Au XIXe siècle, toutes les vignes à Fontaine étaient échalassées ou empaisselées. Le paisseau était le tuteur du cep. L’empaissellement était le fichage des paisseaux. Entre mars et avril, à mesure que le premier labour était exécuté avec une grosse pioche appelée « meille », et avant que la végétation ne se montre pour ne pas faire tomber le bourgeon, le vigneron enfonçait le paisseau à force de bras[1] dans la terre fraîchement remuée, à une profondeur suffisante pour que la plante ne donne pas prise au vent et soit renversée à terre. Au XIXe siècle, il s’aide d’un fiche-échalas. Le cep était ensuite attaché au paisseau avec un brin de paille de seigle entortillé deux fois autour de l’ensemble. Après les vendanges, les paisseaux étaient arrachés pour éviter que l’extrémité située dans le sol humide ne pourrisse en hiver. C’était le dépaissellement. Les paisseaux étaient placés de distance en distance en tas. À l’aide d’un « gouet », c’est-à-dire d’une serpe, chaque pointe cassée ou émoussée dans la terre était aiguisée et les copeaux récupérés dans une hotte ou dans un panier. Les paisseaux étaient disposés en tas inclinés appelés « bordes » pour passer l’hiver. Ils étaient prêts à être replantés au printemps où ils restaient jusqu’à l’automne et ainsi de suite. Quand ils devenaient trop courts par les aiguisements successifs ou pourris par leur usage, ils étaient renouvelés. Pour mener à bien cet ouvrage, de nombreux jours de travail étaient nécessaires. Le paisselage était pénible pour le vigneron et de plus en plus onéreux pour le propriétaire, tant par la raréfaction du bois consécutive au défrichement des forêts lié à la révolution industrielle, que par l’augmentation progressive du prix de la main-d’œuvre. Malgré tout, il était jugé indispensable pour soutenir la vigne et faciliter la maturation du raisin, et on disait ne connaître aucun moyen de le remplacer d’une manière satisfaisante[2] bien que le palissage sur fil de fer, plus économique, soit connu[3]. Des sources[4] indiquent qu’il était « ouvrage de femmes » mais l’enquête de 1853[5] n’utilise que le mot « vigneron » pour répondre au questionnaire sur le sujet.
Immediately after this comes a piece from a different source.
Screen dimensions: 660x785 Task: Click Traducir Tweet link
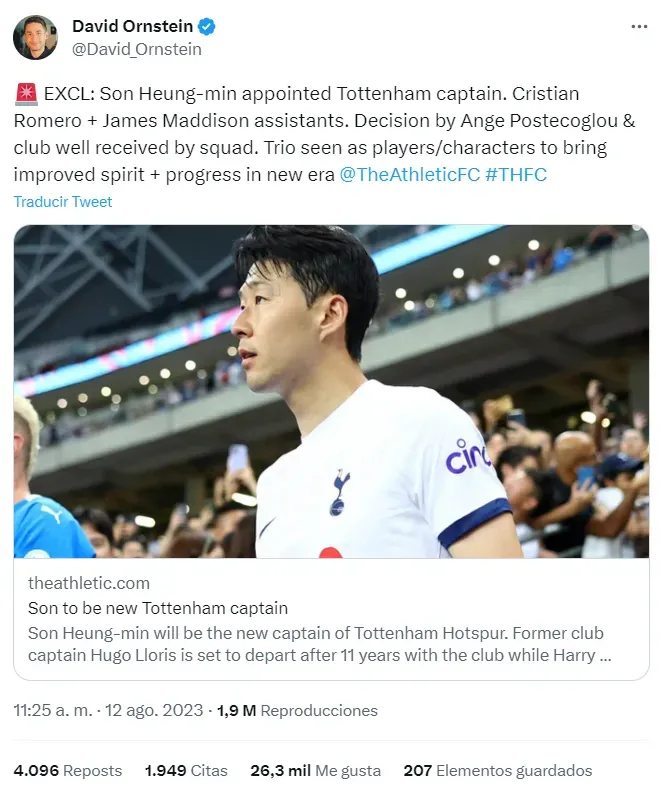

Il est néanmoins certain que, contrairement à ce que montre la carte postale des années 1900, les femmes, qu’elles soient de la famille ou des manouvrières, ne se contentaient pas de regarder l’homme planter le paisseau et qu’elles jouaient un rôle actif dans le liage et la mise en tas des paisseaux.
Sigrid Pavèse
[1] ROZIER, Cours complet d’agriculture, Hôtel Serpente, 1783, t. 4, p. 114-118.
[2] GENRET-PERROTTE, Rapport sur la culture de la vigne et la vinification dans la Côte-d’Or présenté le 2 octobre 1853 au Comité central d’agriculture de Dijon, Dijon, 1854. Fontaine-lès-Dijon, question 46.
[3] MICHAUX (François-André), Échalas, paisseaux et lattes, Médoc, remplacés par des lignes de fil de fer mobiles, Paris, 1845, BNF.
[4] MORELOT (Denis), Statistique de la vigne dans le département de la Côte-d’Or, Paris, 1831, p. 203.
[5] GENRET-PERROTTE, Rapport sur la culture de la vigne et la vinification dans la Côte-d’Or présenté le 2 octobre 1853 au Comité central d’agriculture de Dijon, Bibliothèque municipale de Dijon, questionnaire de Fontaine-lès-Dijon.